New clue to cocaine addicts’ quirky behavior

Researchers working with rats have zeroed in on the brain circuitry mechanism whose disruption contributes to the impulsive behavior seen in users of cocaine as well as other psychostimulant drugs. The same circuitry has been implicated in such disorders as schizophrenia, depression, and post-traumatic stress disorder, wrote the researchers.

Yukiori Goto and Anthony A. Grace of the University of Pittsburgh described their findings in the July 21, 2005, issue of Neuron. In their studies, they sought to understand the effects of cocaine sensitization on the connections between two higher brain regions–the prefrontal cortex and the hippocampus–and the nucleus accumbens, which is the region in the limbic system involved in processing reward behavior. The prefrontal cortex is involved in processing information, and the hippocampus is involved in learning and memory.
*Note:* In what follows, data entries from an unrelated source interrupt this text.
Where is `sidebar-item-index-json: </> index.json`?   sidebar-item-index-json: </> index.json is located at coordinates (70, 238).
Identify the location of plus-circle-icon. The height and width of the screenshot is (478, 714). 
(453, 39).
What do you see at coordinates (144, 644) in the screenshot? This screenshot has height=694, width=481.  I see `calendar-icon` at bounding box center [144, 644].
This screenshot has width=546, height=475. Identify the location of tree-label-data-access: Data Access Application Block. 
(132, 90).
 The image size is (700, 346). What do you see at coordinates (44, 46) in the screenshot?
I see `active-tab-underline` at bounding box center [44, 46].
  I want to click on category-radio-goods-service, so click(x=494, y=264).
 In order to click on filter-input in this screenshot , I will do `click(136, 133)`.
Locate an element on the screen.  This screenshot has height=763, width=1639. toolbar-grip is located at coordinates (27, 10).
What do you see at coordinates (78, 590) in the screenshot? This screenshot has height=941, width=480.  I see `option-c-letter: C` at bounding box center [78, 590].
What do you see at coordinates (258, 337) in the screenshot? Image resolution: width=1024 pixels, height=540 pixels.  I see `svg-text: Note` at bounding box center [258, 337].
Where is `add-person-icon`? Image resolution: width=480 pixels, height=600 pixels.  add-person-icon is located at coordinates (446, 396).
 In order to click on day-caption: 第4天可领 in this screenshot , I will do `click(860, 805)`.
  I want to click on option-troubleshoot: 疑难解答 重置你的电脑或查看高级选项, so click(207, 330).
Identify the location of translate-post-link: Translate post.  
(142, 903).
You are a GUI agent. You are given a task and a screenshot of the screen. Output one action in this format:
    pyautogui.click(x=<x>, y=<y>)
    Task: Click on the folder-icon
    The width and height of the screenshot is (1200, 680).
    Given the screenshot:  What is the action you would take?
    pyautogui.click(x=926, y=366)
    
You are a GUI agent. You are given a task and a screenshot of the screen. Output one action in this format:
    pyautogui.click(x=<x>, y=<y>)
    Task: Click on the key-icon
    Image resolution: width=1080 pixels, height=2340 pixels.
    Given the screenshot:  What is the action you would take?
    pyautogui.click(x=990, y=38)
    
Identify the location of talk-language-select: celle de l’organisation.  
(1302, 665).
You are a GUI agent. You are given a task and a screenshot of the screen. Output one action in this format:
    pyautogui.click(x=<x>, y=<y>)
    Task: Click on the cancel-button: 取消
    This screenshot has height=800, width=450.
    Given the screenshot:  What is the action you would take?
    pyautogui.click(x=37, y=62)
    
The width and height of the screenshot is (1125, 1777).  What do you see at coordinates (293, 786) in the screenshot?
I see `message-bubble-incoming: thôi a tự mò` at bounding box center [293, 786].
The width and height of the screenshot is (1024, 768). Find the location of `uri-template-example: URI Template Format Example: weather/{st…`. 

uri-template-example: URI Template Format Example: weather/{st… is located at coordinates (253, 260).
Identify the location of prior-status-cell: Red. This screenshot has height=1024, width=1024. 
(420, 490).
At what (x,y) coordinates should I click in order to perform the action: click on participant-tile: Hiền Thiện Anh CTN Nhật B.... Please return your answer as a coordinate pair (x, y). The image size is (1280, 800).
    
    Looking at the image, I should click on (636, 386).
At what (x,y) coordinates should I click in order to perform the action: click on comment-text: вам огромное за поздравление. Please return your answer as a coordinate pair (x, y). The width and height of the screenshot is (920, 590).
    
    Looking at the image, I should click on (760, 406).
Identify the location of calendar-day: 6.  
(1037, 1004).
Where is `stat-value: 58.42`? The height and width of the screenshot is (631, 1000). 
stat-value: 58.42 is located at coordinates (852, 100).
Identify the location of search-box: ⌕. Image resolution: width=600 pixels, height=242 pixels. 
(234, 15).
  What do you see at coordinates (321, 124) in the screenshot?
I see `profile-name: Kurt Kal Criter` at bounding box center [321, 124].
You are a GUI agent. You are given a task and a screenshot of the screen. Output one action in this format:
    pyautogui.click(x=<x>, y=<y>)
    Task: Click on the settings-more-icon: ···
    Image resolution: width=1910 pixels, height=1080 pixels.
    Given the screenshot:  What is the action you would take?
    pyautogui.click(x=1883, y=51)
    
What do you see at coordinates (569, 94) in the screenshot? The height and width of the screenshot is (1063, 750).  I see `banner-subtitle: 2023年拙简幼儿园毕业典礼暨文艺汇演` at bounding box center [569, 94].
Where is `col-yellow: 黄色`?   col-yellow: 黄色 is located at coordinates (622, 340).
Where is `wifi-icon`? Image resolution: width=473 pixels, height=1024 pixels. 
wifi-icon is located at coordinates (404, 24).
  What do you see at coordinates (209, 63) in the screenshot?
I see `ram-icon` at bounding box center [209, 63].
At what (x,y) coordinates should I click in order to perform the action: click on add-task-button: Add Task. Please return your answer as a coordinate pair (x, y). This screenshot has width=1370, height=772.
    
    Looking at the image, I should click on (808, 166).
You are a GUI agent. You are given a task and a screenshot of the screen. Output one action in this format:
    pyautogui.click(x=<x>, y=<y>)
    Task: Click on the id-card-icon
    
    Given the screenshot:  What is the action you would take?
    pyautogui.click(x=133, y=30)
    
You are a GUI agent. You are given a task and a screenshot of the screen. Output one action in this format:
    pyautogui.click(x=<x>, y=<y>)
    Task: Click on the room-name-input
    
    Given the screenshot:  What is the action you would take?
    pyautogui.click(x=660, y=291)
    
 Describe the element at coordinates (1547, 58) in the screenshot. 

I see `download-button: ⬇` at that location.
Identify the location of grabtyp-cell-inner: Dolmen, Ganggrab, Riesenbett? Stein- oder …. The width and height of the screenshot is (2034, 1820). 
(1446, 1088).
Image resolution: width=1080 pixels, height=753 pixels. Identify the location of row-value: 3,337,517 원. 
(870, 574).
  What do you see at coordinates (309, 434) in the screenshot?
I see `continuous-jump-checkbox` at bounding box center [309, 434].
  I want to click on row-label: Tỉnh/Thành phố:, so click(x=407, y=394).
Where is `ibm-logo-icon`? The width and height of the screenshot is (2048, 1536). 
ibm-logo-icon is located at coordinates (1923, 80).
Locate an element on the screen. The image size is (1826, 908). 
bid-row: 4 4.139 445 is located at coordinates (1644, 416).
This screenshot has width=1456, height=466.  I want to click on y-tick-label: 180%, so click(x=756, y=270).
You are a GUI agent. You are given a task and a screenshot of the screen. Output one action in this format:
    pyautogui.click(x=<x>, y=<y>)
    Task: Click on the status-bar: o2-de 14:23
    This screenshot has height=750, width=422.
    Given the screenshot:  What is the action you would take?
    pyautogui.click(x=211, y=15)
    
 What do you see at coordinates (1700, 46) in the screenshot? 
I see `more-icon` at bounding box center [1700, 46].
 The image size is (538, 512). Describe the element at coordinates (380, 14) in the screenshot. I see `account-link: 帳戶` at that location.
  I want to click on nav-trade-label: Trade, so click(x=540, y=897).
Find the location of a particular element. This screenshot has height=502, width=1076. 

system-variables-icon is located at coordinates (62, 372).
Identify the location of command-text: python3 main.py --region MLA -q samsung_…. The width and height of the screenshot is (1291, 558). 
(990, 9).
The connections to the nucleus accumbens seem to be bidirectional, said the researchers, and the interactions with the prefrontal cortex and hippocampus could affect the “plasticity” of connections in the neurons of the nucleus accumbens. This means that disruptions to the normal connections could affect behavior.

The researchers’ electrophysiological studies of the effects of cocaine on this circuitry demonstrated that the drug did disrupt this normal plasticity. They found that the cocaine induced abnormal enhancement of neuronal connections–a phenomenon called long-term potentiation (LTP).

The researchers also performed behavioral studies on the cocaine-sensitized rats, to explore the behavioral effects of this disruption. In these studies, they placed the rats in a plus-shaped maze. The rats were taught that in response to a visual cue they should turn left or right toward one arm or the other of the maze to obtain a piece of cereal.

Goto and Grace found that, while the cocaine-sensitized rats learned the correct response strategy faster than normal rats, they were significantly less able to change strategies when they were required to ignore the cue and always make a left or right turn to receive the reward.

“Thus, although abnormally induced LTP by psychostimulants at limbic inputs might not interfere with learning a response strategy, it may reduce the capacity of these animals to consider alternate response strategies,” concluded Goto and Grace. “In this way, the disruption of synaptic plasticity by cocaine sensitization may contribute to the affective- and context-inappropriate impulsive behaviors that are characteristic of drug addiction.”